Bei diesem lässigen Spiel kam mir der Gedanke, dass die alten Schmuckwaren hinter der Glasscheibe mehr Sorge als Freude in sich trügen, und dass das Schaufenster aussah wie voll Gefangener, die da, herausgerissen aus ihren Lebenswegen, warten mussten, bis sie aus dem Fenster befreit würden, bis sie wieder an warmen Menschenhänden, an zarten Frauennacken, in Frauenhaaren und an Frauenwangen leuchten, aufleben und frei sein durften. Denn das Leben der Steine beginnt erst, wenn sie in Schönheit getragen werden, bei festlichem Licht und festlichem Blut.

Und ich musste bei den alten gefangenen Edelsteinen an die Schaufenster voll gefangener Vögel, Blumen und Affen denken.

Ich sagte dieses zu meiner Begleiterin, und im Anschluss an die Erzählung von meinen nächtlichen Schaufenstern berichtete ich ihr auch mein Erlebnis mit der Dame und der Aufpasserin, die jenes Haus allnächtlich bewachte.

Meine Freundin wollte sofort, dass wir die Aufpasserin besuchen sollten. Wir kamen dann vor jenes Haus, aber wir vermieden die Häuserseite und gingen unter den winter kahlen Bäumen der anderen Straßenseite am Rande eines schwarzen Kanalwassers entlang.
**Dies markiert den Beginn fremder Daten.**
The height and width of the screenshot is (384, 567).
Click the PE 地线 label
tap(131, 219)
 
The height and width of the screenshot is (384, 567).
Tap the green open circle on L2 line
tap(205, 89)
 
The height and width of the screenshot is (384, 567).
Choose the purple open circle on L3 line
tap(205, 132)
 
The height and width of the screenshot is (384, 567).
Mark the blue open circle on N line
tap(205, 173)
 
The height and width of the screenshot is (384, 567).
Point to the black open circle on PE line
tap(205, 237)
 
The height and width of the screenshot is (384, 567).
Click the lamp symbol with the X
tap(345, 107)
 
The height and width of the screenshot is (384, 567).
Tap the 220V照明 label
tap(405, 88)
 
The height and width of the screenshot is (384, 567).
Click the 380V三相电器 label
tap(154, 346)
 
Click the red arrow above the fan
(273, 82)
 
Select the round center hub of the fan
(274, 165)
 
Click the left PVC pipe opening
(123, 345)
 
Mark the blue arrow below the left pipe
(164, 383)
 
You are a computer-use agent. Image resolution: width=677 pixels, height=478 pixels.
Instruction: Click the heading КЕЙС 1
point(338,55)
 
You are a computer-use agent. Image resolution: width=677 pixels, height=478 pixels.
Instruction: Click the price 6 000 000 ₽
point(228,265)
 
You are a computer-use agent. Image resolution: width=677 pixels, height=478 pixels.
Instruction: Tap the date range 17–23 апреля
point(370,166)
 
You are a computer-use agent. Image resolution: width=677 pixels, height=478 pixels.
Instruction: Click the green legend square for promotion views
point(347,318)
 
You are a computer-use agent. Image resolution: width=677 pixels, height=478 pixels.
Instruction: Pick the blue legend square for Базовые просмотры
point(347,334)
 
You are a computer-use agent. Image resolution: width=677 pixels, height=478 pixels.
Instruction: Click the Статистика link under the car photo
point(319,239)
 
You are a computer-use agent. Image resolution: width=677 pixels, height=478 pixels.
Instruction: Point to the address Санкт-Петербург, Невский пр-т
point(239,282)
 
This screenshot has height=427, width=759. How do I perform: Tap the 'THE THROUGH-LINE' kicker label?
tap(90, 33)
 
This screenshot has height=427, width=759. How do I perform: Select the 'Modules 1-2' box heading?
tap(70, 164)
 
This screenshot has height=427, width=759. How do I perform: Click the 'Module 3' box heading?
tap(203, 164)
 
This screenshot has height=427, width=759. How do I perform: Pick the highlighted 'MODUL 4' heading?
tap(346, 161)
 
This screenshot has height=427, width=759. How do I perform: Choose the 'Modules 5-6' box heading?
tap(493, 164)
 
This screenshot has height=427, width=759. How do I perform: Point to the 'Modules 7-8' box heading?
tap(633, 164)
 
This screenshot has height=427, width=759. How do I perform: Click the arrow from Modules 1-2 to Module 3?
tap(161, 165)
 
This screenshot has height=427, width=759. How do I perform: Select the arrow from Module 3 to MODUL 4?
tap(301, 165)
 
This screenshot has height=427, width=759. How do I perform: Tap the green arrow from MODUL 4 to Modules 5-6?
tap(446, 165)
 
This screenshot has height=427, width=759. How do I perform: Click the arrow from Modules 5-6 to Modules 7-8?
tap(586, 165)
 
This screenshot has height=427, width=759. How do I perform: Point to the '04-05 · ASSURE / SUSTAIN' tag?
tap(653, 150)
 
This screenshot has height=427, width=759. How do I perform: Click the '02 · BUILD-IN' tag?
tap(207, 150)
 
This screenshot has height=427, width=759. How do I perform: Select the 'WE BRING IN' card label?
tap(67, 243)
Wir sahen die Frau wieder horchend am Eisengitter des Vorgartens stehen, oben aber in der Villa, deren Tür die Aufpasserin ins Auge gefasst hatte, waren zwei erleuchtete Fenster.

Meine Begleiterin, die ein sehr feines Gehör besitzt, sagte plötzlich zu mir: „Hören Sie doch, im Hause singt eine Frauenstimme!“

Wir standen hinter einem breiten Baumstamm still, und in den Pausen, die zwischen dem Lärm vorübersausender Autos nur sekundenweise eintraten, hörten wir einen wundervollen Gesang. Dazu die feine Begleitung eines Instrumentes.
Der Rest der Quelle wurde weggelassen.